___ MATERIAL FOR THIS EXERCISE

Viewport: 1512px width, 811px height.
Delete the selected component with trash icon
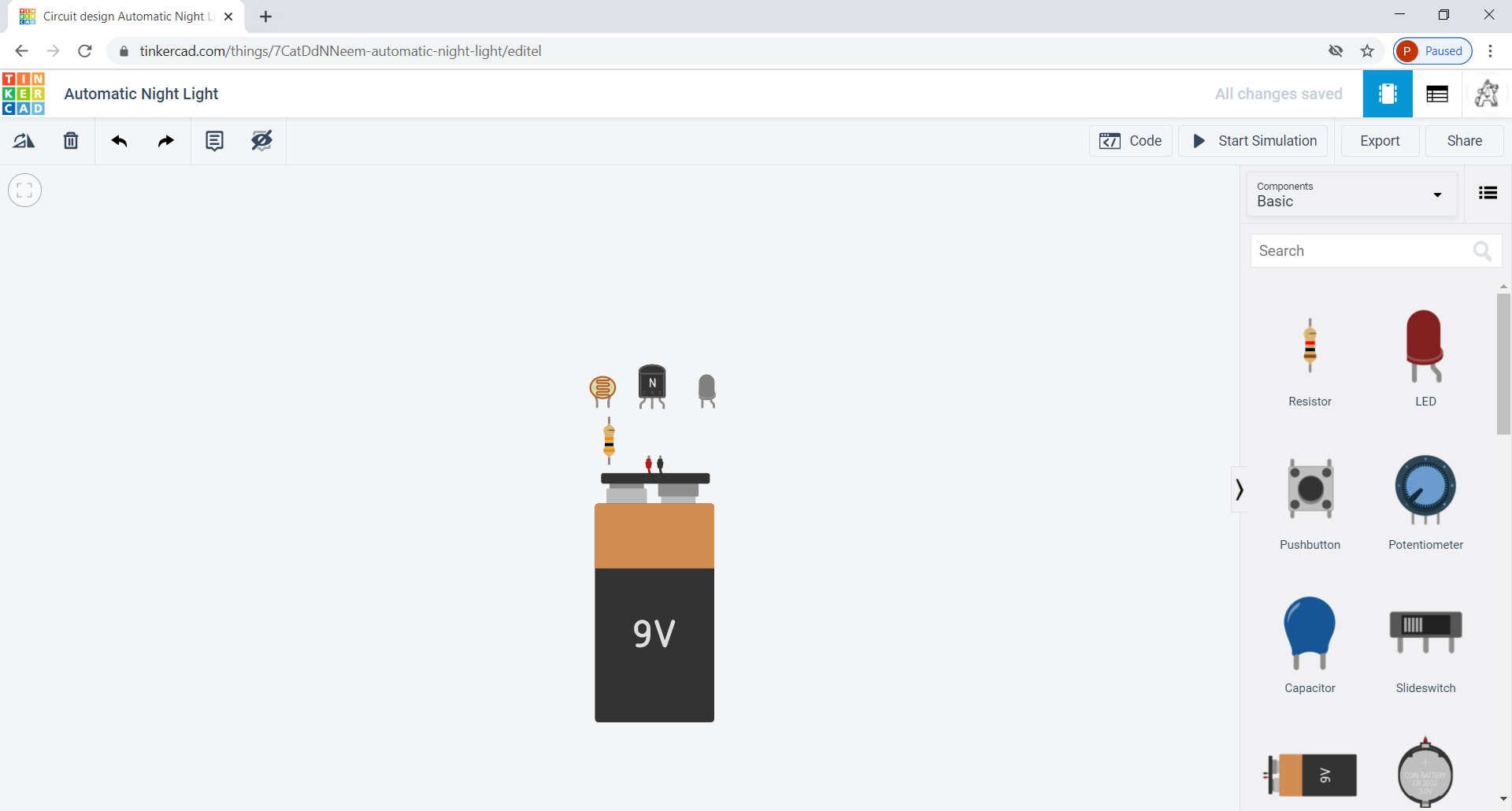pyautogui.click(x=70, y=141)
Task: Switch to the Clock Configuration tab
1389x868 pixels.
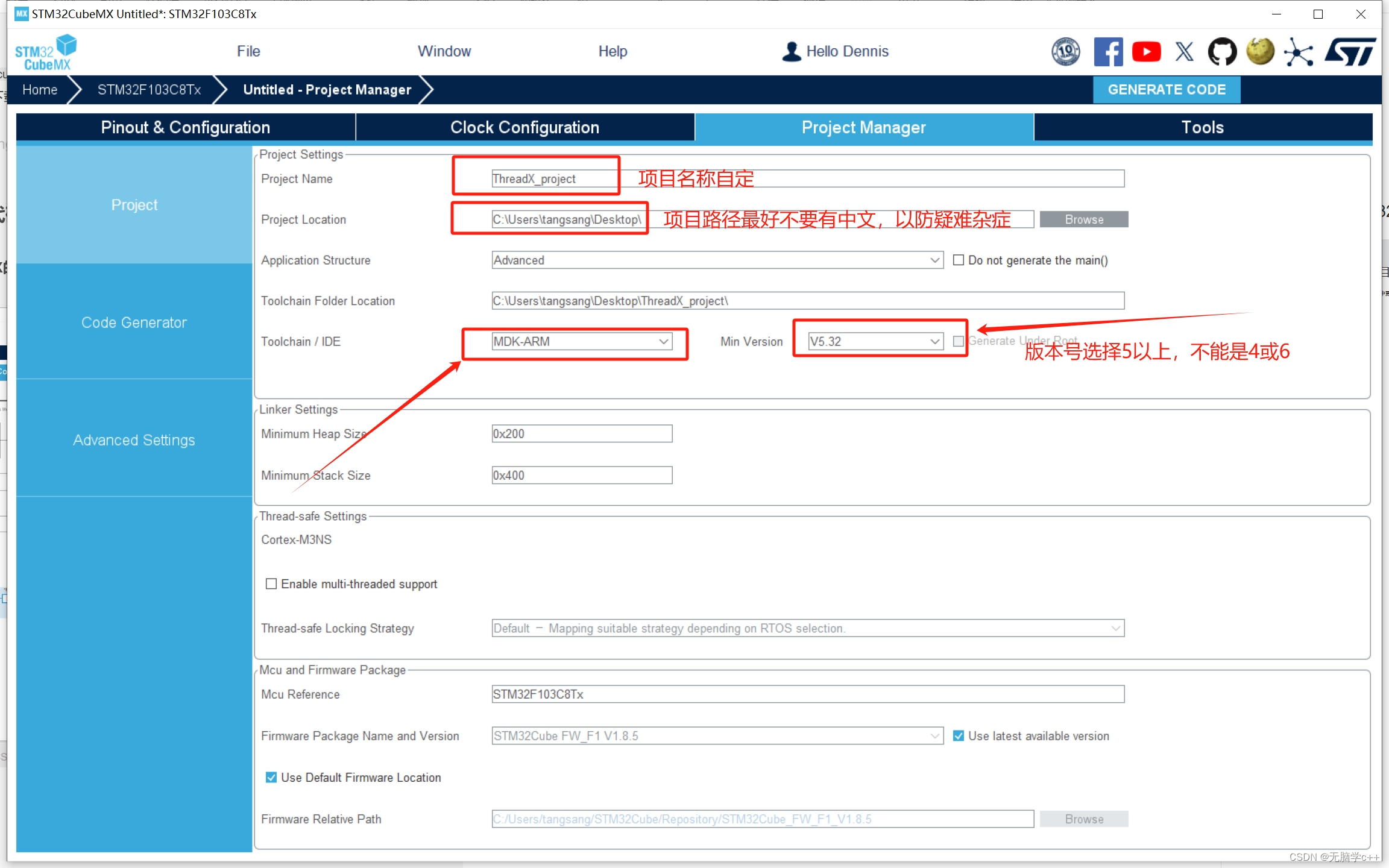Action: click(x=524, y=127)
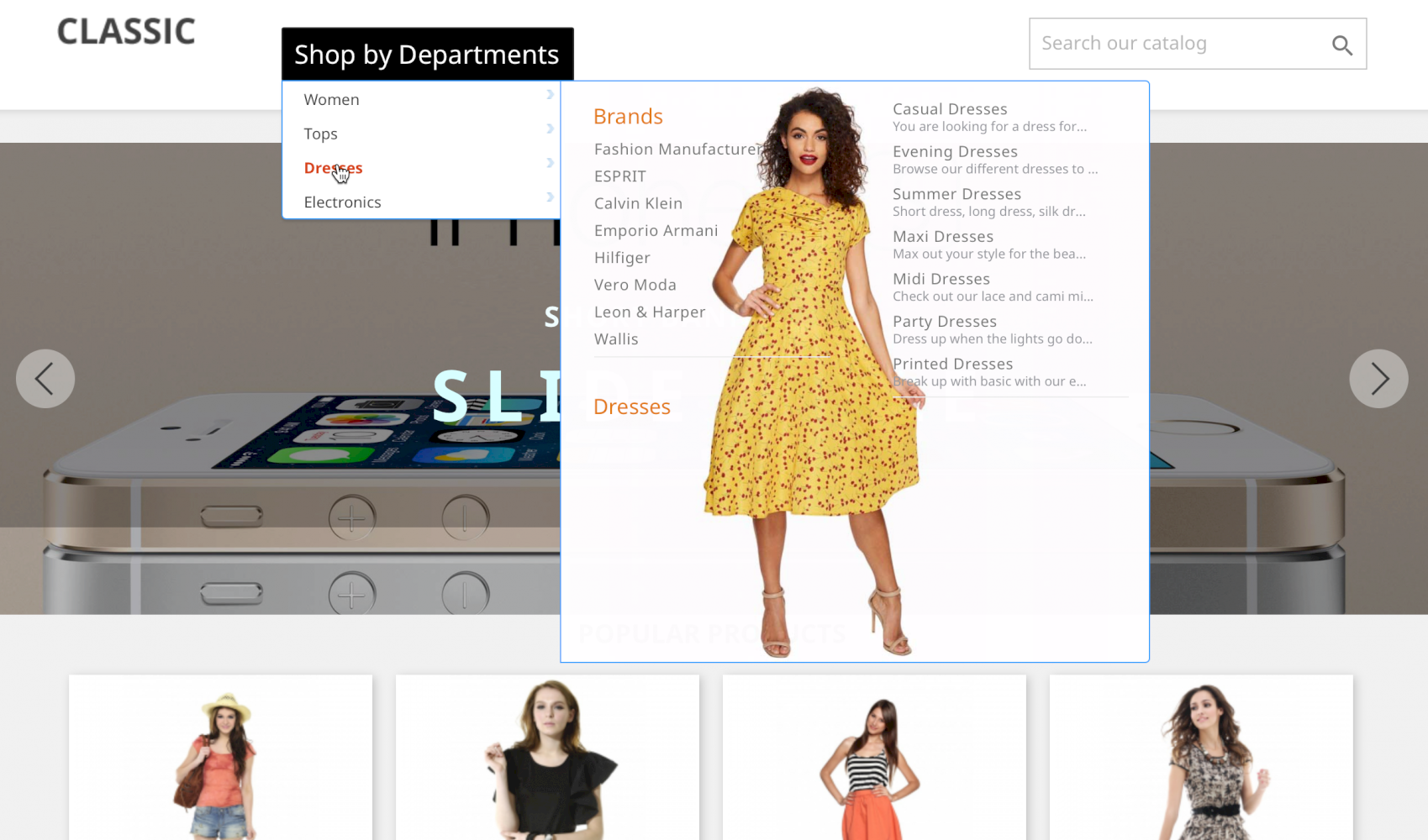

______

(TO DO): With the pictures removed, the entries above should be transcribed exactly.

(OUTPUT):
Viewport: 1512px width, 811px height.
Delete the selected component with trash icon
pyautogui.click(x=70, y=141)
Task: Switch to the Clock Configuration tab
1389x868 pixels.
Action: click(x=524, y=127)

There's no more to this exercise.